• _ACTIVITY_: Every record shown below is to be output exactly.
----
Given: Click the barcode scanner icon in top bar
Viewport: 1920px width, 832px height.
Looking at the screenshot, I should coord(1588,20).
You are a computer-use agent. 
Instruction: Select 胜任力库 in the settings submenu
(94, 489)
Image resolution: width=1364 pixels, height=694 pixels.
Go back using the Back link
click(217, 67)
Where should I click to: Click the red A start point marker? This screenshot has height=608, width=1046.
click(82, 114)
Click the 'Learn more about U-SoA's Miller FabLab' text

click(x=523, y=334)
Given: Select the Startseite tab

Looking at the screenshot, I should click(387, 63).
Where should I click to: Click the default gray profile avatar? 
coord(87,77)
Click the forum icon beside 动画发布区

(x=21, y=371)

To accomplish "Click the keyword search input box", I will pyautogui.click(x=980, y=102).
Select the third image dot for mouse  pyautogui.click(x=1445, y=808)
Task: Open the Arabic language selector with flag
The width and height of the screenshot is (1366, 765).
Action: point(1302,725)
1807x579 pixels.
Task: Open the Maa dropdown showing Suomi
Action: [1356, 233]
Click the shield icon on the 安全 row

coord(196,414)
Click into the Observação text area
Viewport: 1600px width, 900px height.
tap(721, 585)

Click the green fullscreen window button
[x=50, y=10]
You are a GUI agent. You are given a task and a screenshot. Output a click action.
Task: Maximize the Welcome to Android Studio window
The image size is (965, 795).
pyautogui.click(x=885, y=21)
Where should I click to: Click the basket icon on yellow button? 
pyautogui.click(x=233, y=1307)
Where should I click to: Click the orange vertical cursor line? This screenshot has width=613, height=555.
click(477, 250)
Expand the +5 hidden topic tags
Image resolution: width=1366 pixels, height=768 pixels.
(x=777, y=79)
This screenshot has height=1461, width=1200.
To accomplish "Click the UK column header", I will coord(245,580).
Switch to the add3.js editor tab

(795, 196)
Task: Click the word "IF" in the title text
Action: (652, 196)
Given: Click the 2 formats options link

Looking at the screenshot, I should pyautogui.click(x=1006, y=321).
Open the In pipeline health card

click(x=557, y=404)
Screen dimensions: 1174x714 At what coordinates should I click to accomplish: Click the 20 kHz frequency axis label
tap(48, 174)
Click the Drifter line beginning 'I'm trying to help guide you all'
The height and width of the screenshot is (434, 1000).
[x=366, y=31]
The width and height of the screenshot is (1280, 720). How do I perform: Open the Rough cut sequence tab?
----
• _EXERCISE ANSWER_:
Given: Click the barcode scanner icon in top bar
Viewport: 1920px width, 832px height.
Looking at the screenshot, I should coord(1588,20).
You are a computer-use agent. 
Instruction: Select 胜任力库 in the settings submenu
(94, 489)
Image resolution: width=1364 pixels, height=694 pixels.
Go back using the Back link
click(217, 67)
Where should I click to: Click the red A start point marker? This screenshot has height=608, width=1046.
click(82, 114)
Click the 'Learn more about U-SoA's Miller FabLab' text

click(x=523, y=334)
Given: Select the Startseite tab

Looking at the screenshot, I should click(387, 63).
Where should I click to: Click the default gray profile avatar? 
coord(87,77)
Click the forum icon beside 动画发布区

(x=21, y=371)

To accomplish "Click the keyword search input box", I will pyautogui.click(x=980, y=102).
Select the third image dot for mouse  pyautogui.click(x=1445, y=808)
Task: Open the Arabic language selector with flag
The width and height of the screenshot is (1366, 765).
Action: point(1302,725)
1807x579 pixels.
Task: Open the Maa dropdown showing Suomi
Action: [1356, 233]
Click the shield icon on the 安全 row

coord(196,414)
Click into the Observação text area
Viewport: 1600px width, 900px height.
tap(721, 585)

Click the green fullscreen window button
[x=50, y=10]
You are a GUI agent. You are given a task and a screenshot. Output a click action.
Task: Maximize the Welcome to Android Studio window
The image size is (965, 795).
pyautogui.click(x=885, y=21)
Where should I click to: Click the basket icon on yellow button? 
pyautogui.click(x=233, y=1307)
Where should I click to: Click the orange vertical cursor line? This screenshot has width=613, height=555.
click(477, 250)
Expand the +5 hidden topic tags
Image resolution: width=1366 pixels, height=768 pixels.
(x=777, y=79)
This screenshot has height=1461, width=1200.
To accomplish "Click the UK column header", I will coord(245,580).
Switch to the add3.js editor tab

(795, 196)
Task: Click the word "IF" in the title text
Action: (652, 196)
Given: Click the 2 formats options link

Looking at the screenshot, I should pyautogui.click(x=1006, y=321).
Open the In pipeline health card

click(x=557, y=404)
Screen dimensions: 1174x714 At what coordinates should I click to accomplish: Click the 20 kHz frequency axis label
tap(48, 174)
Click the Drifter line beginning 'I'm trying to help guide you all'
The height and width of the screenshot is (434, 1000).
[x=366, y=31]
The width and height of the screenshot is (1280, 720). How do I perform: Open the Rough cut sequence tab?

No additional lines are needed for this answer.